▶ [Stored rows]:
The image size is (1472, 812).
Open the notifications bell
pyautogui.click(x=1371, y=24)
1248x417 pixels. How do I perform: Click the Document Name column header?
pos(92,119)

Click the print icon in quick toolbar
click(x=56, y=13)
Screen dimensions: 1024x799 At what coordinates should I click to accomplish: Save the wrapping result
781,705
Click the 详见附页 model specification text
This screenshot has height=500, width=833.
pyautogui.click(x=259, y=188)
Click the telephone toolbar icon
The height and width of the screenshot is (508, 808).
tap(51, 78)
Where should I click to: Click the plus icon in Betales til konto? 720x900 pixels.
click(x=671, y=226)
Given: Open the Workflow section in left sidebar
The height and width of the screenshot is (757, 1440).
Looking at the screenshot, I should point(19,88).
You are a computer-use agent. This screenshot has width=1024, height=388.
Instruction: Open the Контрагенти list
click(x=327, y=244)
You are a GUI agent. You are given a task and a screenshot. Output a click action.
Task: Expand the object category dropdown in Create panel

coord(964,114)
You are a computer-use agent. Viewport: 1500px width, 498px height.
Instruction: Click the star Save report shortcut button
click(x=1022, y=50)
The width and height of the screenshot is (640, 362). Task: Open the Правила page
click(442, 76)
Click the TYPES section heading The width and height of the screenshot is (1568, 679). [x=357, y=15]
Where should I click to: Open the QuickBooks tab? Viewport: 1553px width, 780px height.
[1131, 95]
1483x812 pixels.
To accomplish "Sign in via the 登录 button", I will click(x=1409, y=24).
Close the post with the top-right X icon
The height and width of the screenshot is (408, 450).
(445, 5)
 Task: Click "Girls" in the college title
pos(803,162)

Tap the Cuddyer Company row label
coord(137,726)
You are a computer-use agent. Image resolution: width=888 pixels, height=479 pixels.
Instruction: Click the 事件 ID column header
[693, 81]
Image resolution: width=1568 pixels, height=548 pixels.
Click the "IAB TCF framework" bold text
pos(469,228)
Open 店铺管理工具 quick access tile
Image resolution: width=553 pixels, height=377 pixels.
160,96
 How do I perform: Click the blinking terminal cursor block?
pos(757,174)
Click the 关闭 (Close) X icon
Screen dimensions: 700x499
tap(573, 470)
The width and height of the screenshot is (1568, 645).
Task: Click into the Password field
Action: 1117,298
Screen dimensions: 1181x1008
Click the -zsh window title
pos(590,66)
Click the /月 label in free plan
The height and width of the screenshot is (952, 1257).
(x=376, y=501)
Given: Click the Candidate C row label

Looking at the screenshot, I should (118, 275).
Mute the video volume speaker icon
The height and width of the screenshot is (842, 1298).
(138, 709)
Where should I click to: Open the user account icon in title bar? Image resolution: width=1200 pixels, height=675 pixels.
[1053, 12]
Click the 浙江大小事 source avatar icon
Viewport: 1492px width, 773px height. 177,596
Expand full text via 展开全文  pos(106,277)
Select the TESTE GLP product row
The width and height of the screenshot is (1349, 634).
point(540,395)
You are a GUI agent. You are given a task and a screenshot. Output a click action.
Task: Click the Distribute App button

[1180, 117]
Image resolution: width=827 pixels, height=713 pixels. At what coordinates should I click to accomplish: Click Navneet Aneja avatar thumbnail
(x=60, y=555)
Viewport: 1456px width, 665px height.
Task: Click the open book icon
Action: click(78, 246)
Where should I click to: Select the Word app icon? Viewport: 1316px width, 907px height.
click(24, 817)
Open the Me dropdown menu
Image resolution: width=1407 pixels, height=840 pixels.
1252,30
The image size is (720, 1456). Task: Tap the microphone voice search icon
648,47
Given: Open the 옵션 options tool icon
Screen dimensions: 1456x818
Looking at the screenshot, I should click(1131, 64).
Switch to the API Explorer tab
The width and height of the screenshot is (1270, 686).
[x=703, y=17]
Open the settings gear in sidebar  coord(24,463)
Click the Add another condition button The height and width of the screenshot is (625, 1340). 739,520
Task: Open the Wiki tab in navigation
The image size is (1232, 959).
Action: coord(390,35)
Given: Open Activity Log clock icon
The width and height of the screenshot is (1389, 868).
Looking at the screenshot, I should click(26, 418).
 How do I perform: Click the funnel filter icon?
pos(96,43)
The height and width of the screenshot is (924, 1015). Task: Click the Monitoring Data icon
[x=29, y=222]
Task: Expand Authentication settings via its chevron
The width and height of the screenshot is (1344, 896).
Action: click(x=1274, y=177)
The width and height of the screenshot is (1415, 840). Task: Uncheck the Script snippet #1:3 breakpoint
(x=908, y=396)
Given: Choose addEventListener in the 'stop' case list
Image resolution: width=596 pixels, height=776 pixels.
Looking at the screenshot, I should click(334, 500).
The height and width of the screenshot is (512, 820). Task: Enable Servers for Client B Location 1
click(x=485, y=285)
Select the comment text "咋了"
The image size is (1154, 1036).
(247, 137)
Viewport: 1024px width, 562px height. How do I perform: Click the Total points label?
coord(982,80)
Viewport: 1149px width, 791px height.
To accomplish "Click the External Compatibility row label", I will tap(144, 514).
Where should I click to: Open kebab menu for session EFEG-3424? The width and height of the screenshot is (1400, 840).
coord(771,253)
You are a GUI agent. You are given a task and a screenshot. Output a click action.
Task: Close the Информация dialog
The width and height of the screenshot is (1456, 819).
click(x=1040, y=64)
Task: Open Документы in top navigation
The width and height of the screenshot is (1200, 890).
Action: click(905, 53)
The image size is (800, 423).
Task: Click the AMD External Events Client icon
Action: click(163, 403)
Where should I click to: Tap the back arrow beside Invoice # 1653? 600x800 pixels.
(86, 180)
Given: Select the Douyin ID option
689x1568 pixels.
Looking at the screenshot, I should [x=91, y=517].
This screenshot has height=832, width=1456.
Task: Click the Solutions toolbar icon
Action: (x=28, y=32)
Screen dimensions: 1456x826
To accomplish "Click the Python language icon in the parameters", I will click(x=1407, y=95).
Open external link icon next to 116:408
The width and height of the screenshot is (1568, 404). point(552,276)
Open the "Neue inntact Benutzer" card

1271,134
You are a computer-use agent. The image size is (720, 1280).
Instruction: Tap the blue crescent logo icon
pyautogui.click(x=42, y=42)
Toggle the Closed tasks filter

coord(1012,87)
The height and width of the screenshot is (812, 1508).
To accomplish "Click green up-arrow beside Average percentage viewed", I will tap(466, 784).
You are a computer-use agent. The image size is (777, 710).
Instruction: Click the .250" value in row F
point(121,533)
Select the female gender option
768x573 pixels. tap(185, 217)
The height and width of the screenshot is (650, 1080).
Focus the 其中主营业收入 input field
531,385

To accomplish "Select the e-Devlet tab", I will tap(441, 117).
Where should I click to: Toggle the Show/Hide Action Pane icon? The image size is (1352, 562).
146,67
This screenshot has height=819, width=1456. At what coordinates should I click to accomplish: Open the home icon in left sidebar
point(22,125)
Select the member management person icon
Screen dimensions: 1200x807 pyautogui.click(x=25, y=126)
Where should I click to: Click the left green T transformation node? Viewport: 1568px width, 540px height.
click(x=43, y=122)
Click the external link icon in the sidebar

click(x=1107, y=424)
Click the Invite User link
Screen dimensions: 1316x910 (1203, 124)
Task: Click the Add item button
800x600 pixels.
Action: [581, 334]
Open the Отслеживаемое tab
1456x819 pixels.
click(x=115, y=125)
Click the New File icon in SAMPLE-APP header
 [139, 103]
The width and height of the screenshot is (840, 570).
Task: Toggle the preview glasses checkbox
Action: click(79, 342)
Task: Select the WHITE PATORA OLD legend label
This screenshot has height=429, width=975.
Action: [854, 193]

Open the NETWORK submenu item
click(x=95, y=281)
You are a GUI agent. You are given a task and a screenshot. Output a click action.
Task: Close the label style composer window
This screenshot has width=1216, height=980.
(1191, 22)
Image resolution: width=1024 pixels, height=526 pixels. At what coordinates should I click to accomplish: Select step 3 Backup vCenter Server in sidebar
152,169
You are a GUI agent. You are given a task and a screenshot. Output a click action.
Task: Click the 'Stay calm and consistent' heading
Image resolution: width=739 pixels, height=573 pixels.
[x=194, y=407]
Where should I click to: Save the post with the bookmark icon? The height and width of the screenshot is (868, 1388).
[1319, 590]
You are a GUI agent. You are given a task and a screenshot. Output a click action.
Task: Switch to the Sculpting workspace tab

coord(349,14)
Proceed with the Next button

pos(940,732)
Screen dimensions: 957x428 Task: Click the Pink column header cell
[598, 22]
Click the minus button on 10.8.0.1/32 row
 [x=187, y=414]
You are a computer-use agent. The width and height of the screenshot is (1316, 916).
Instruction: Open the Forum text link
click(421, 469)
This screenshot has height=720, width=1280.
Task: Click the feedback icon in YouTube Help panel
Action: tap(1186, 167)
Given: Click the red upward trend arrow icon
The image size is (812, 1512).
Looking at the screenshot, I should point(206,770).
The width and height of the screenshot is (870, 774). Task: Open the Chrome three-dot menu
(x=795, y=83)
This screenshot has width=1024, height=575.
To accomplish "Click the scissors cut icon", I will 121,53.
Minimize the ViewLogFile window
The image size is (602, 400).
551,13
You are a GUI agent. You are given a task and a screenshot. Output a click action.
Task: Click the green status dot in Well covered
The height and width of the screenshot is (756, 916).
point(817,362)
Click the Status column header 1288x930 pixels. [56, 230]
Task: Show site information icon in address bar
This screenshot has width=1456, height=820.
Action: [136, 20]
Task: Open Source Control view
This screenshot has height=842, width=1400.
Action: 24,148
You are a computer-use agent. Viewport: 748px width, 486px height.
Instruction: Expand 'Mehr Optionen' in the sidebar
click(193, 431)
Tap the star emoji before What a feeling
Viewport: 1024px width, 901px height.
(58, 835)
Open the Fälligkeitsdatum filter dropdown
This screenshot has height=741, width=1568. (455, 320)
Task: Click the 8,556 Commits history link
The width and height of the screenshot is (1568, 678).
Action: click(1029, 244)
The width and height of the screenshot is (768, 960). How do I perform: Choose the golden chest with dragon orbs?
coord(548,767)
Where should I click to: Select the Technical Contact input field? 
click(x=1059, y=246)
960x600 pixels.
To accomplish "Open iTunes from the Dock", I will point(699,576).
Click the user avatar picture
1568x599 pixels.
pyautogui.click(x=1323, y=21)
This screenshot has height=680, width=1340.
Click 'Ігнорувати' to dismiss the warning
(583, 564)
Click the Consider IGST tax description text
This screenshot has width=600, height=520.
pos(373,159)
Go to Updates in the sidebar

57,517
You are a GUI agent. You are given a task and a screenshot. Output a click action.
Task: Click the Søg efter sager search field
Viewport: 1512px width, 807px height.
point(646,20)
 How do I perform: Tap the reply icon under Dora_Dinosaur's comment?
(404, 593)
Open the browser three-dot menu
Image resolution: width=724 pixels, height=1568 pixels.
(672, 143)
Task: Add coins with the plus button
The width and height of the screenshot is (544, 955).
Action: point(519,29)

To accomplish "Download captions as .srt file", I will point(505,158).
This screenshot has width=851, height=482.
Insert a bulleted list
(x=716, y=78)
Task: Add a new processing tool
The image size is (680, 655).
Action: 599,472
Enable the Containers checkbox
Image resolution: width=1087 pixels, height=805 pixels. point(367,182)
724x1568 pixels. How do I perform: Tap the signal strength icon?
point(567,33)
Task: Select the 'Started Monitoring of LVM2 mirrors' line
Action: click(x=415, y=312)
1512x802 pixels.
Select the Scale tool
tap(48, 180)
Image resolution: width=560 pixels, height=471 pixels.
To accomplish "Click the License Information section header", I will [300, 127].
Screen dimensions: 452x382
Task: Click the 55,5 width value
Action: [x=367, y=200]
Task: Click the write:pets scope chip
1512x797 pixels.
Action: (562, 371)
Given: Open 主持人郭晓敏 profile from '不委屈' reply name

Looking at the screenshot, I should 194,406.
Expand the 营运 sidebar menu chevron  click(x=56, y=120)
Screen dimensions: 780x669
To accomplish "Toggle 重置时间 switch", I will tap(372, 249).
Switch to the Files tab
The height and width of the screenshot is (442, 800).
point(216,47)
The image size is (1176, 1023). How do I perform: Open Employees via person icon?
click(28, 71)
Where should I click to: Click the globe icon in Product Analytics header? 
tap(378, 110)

▶ [Set task]:
Transcribe the items exactly, starting with the line that contains "Task: Open Source Control view" and going on through the line that contains "Action: point(519,29)".

▶ [Written reply]:
Task: Open Source Control view
This screenshot has height=842, width=1400.
Action: 24,148
You are a computer-use agent. Viewport: 748px width, 486px height.
Instruction: Expand 'Mehr Optionen' in the sidebar
click(193, 431)
Tap the star emoji before What a feeling
Viewport: 1024px width, 901px height.
(58, 835)
Open the Fälligkeitsdatum filter dropdown
This screenshot has height=741, width=1568. (455, 320)
Task: Click the 8,556 Commits history link
The width and height of the screenshot is (1568, 678).
Action: click(1029, 244)
The width and height of the screenshot is (768, 960). How do I perform: Choose the golden chest with dragon orbs?
coord(548,767)
Where should I click to: Select the Technical Contact input field? 
click(x=1059, y=246)
960x600 pixels.
To accomplish "Open iTunes from the Dock", I will point(699,576).
Click the user avatar picture
1568x599 pixels.
pyautogui.click(x=1323, y=21)
This screenshot has height=680, width=1340.
Click 'Ігнорувати' to dismiss the warning
(583, 564)
Click the Consider IGST tax description text
This screenshot has width=600, height=520.
pos(373,159)
Go to Updates in the sidebar

57,517
You are a GUI agent. You are given a task and a screenshot. Output a click action.
Task: Click the Søg efter sager search field
Viewport: 1512px width, 807px height.
point(646,20)
 How do I perform: Tap the reply icon under Dora_Dinosaur's comment?
(404, 593)
Open the browser three-dot menu
Image resolution: width=724 pixels, height=1568 pixels.
(672, 143)
Task: Add coins with the plus button
The width and height of the screenshot is (544, 955).
Action: point(519,29)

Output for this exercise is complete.